PROBLEM REQUIREMENTS: Repeat the data that follows exactly, starting at the line with "Given: Click the Tamat Ulangan repeat icon" and ending at the line with "Task: Choose Set Recognition to Private", and leave out every picture.

** Opening RECORD EXCERPTS block **

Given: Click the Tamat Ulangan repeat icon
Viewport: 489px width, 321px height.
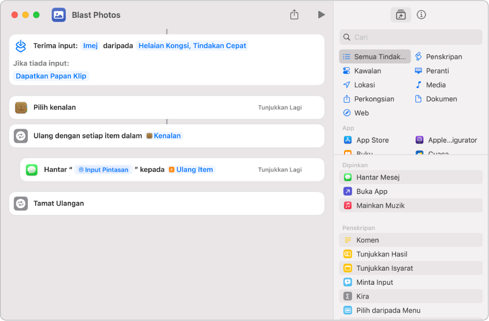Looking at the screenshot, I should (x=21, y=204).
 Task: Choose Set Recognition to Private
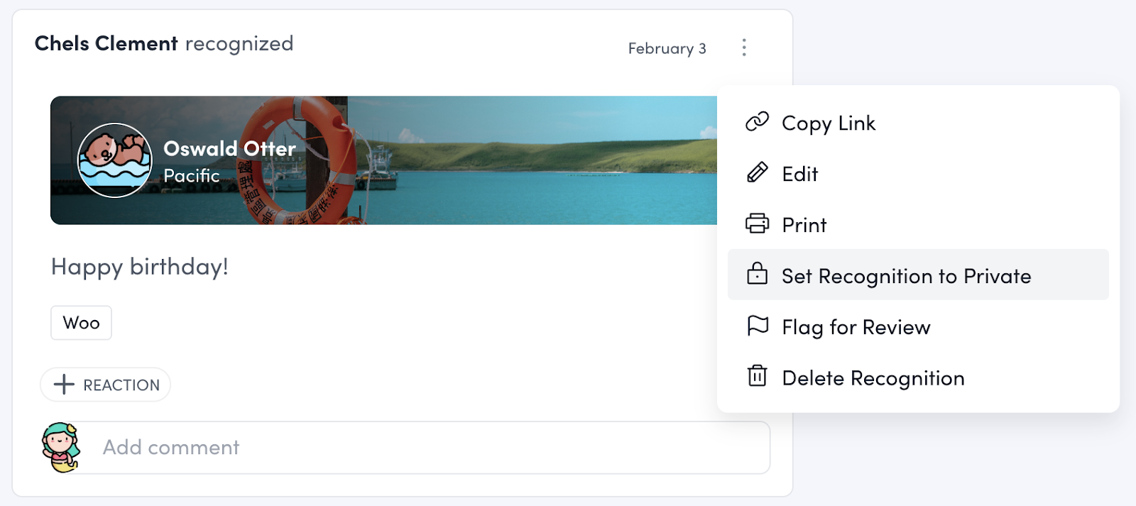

** Closing RECORD EXCERPTS block **
** Opening RECORD EXCERPTS block **

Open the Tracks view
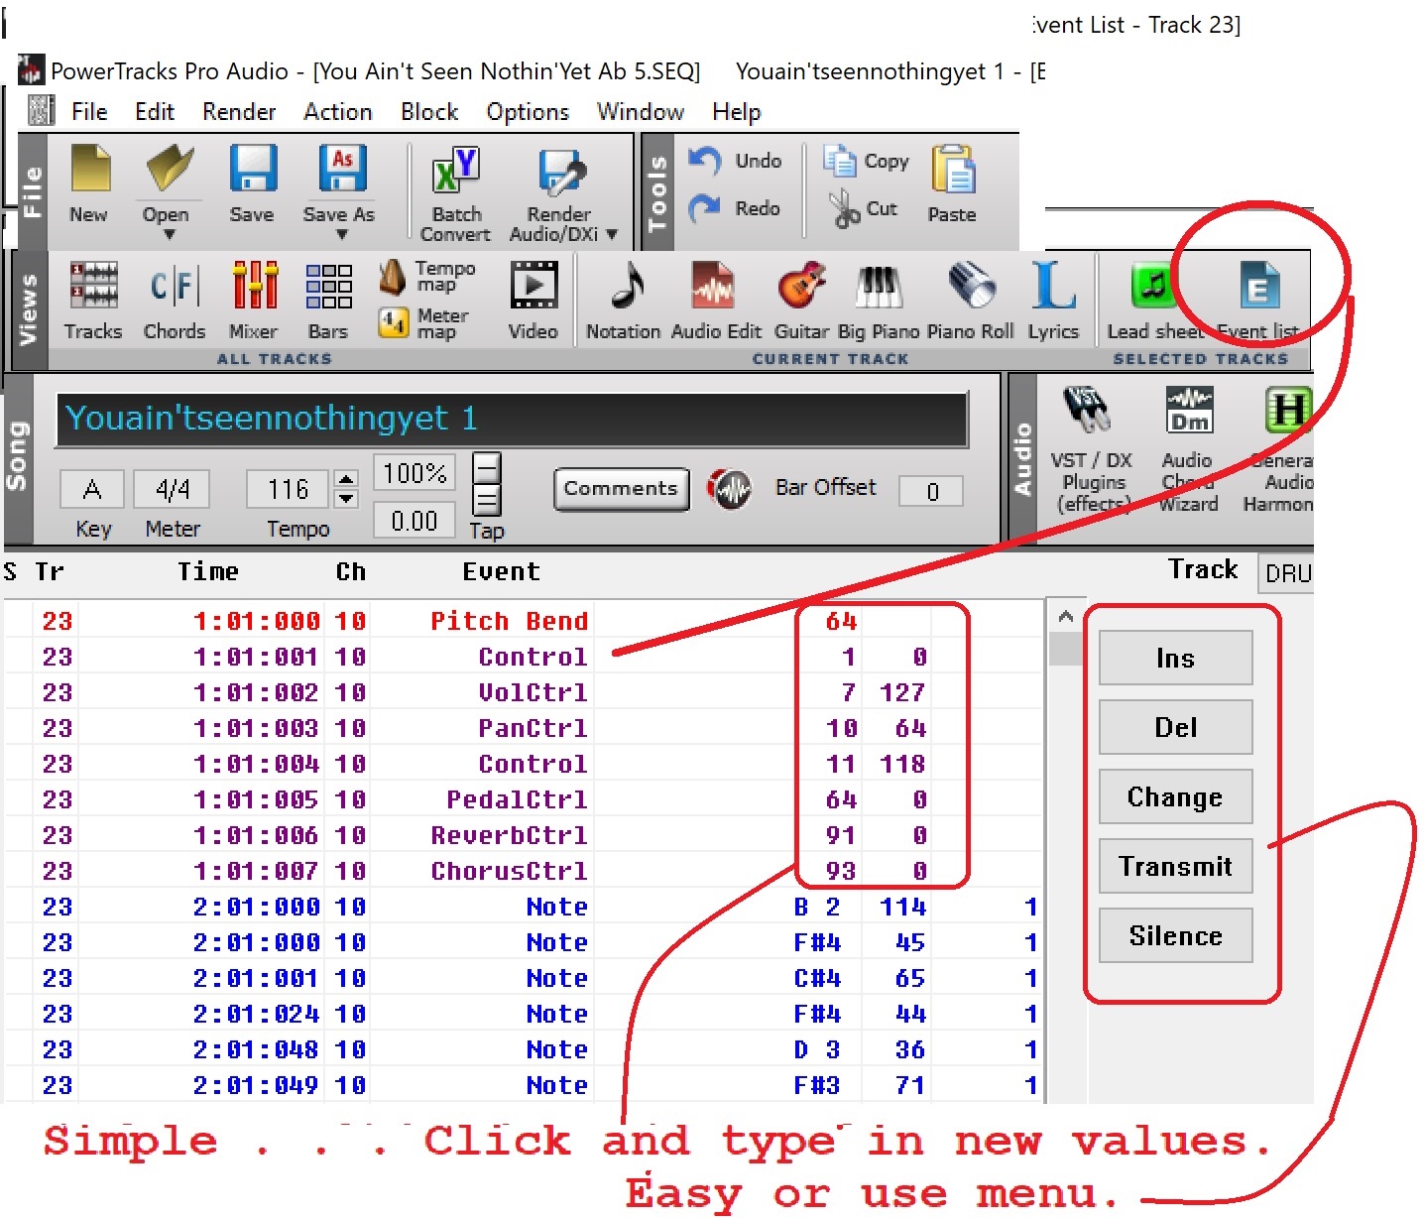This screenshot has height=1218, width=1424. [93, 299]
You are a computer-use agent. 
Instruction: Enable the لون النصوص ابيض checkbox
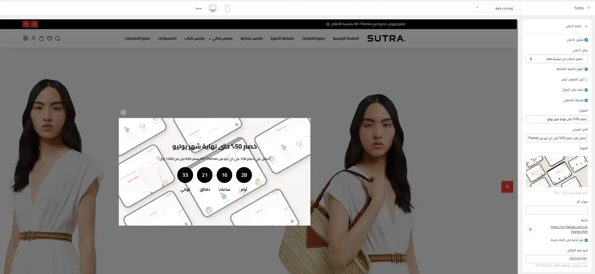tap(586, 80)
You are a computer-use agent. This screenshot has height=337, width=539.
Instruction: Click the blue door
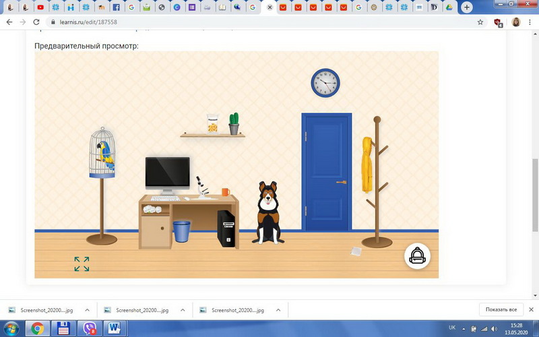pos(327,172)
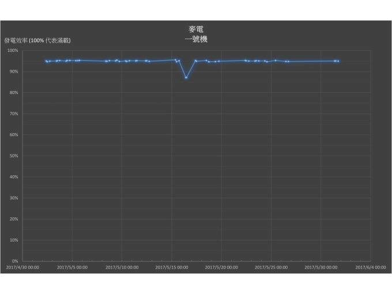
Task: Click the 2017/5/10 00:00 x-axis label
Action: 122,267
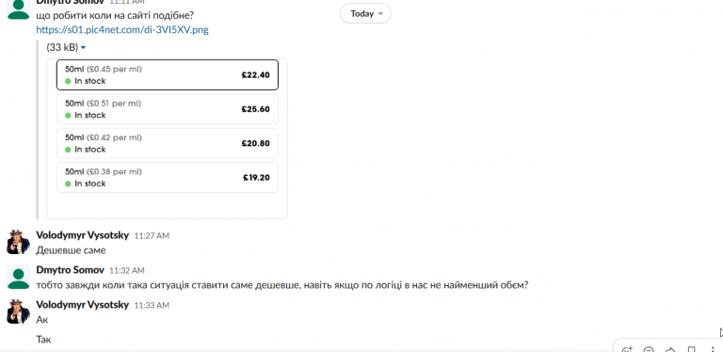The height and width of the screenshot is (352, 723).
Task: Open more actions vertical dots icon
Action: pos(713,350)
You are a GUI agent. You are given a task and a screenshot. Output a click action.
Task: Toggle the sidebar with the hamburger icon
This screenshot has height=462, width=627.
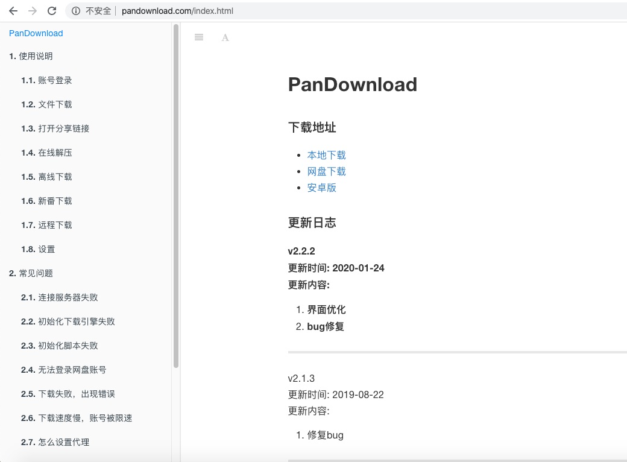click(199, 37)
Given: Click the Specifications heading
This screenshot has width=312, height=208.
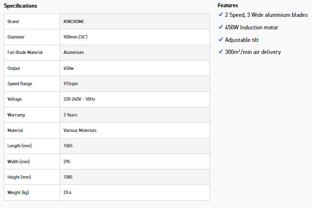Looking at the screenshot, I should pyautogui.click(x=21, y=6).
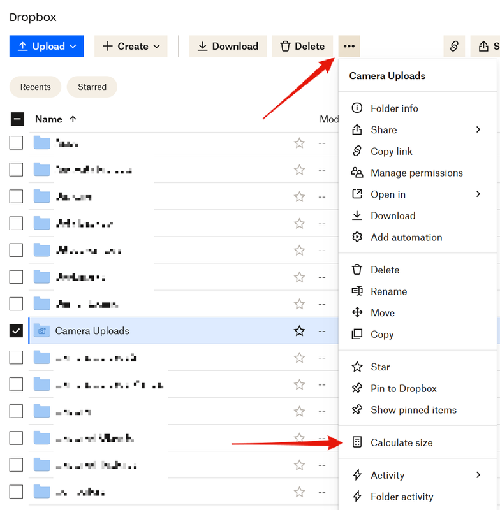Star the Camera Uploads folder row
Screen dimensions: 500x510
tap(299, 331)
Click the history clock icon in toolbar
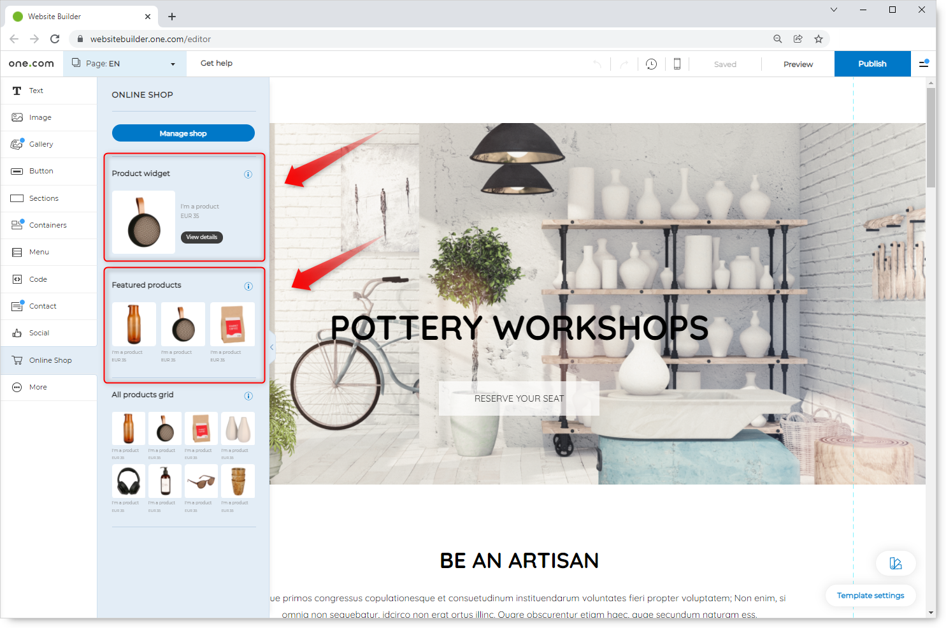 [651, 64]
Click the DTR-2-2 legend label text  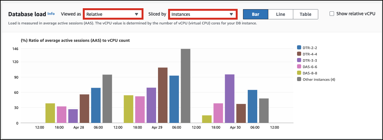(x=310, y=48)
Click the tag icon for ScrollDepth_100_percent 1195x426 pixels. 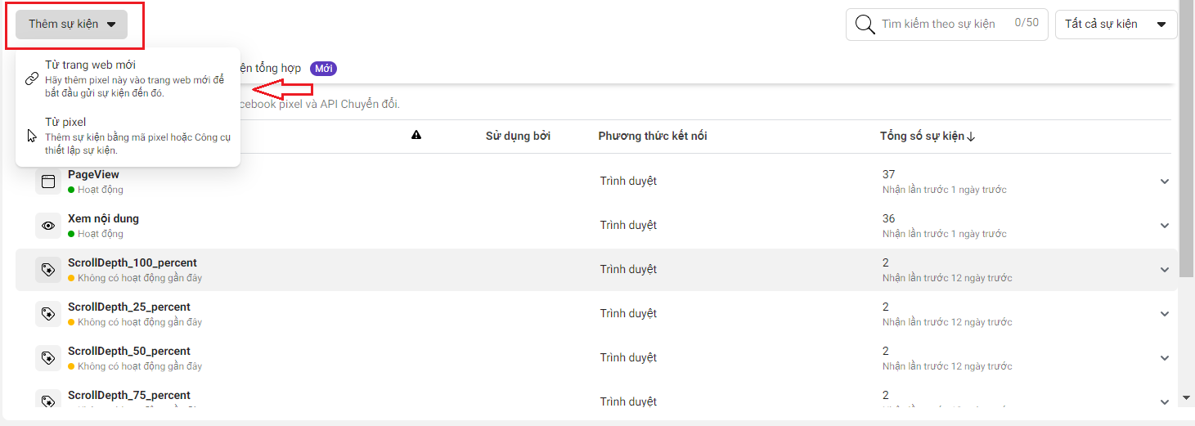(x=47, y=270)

** Closing RECORD EXCERPTS block **
** Opening RECORD EXCERPTS block **

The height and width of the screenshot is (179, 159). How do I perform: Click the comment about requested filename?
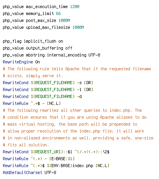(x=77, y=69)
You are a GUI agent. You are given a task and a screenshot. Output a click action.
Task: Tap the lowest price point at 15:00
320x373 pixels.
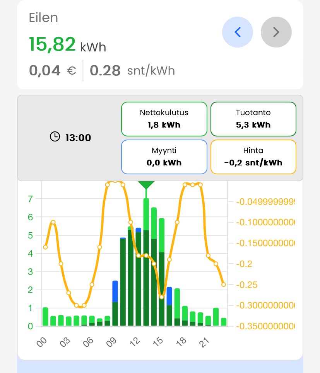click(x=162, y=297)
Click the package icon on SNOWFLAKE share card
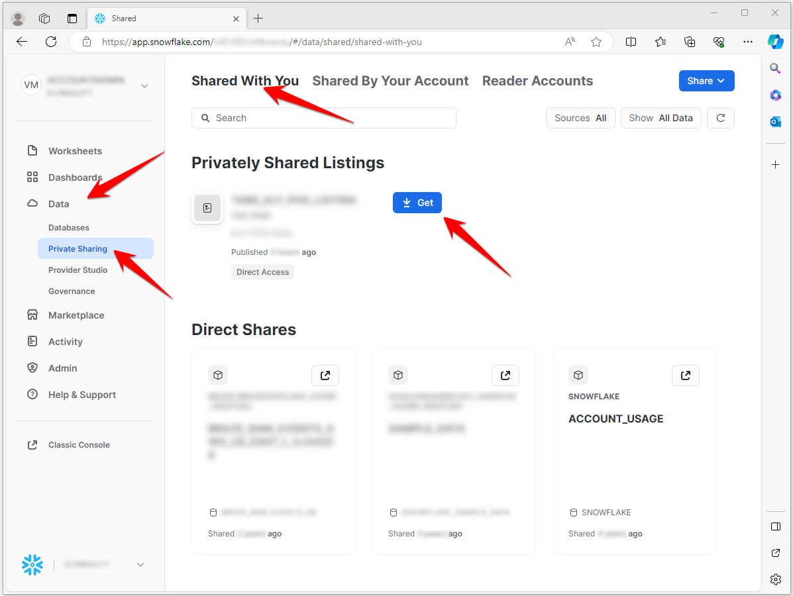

** Closing RECORD EXCERPTS block **

OUTPUT FOR THIS EXERCISE:
Given: Click the Tamat Ulangan repeat icon
Viewport: 489px width, 321px height.
Looking at the screenshot, I should (x=21, y=204).
 Task: Choose Set Recognition to Private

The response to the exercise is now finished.